When the body of a convicted rapist is found, obliterated by an oncoming train, Tate works the case, trying to determine if this is murder or suicide. The following night, the bodies of two more rapists surface. It's hard to investigate when everyone on the police force seems to be rooting for the killer.
There's a common plea detectives get from the loved ones of victims: When you find the man who did this, give me five minutes alone with him. And that's exactly what someone is doing. Someone is helping these victims get their five minutes alone. But when innocent people start to die, Tate and Schroder find themselves with different objectives, and soon they're battling something they never would've expected: each other.
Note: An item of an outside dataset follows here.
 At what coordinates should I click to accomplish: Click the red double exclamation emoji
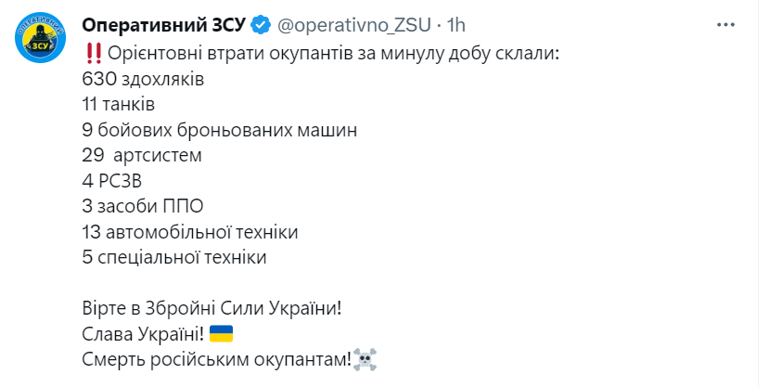93,53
"Ferocious storytelling that makes you think and feel," says The Listener (New Zealand). Smart, funny, and breathlessly suspenseful, Five Minutes Alone takes the definition of "crime thriller" to a whole new level.
Author

Paul Cleave
Author · 16 books
Paul Cleave is an internationally bestselling author who is currently dividing his time between his home city of Christchurch, New Zealand, where all of his novels are set, and Europe, where none of his novels are set. His work has been translated into fifteen languages. He has won the Ngaio Marsh award for best crime novel in New Zealand, he won the Saint-Maur book festival's crime novel of the year in France, has been shortlisted for the Edgar Award and the Barry Award in the US, and shortlisted for the Ned Kelly award in Australia. When he's not writing, he spends his time swearing on a golf course, swearing on a tennis court, or trying to add to his list of 25 countries where he's thrown his Frisbee.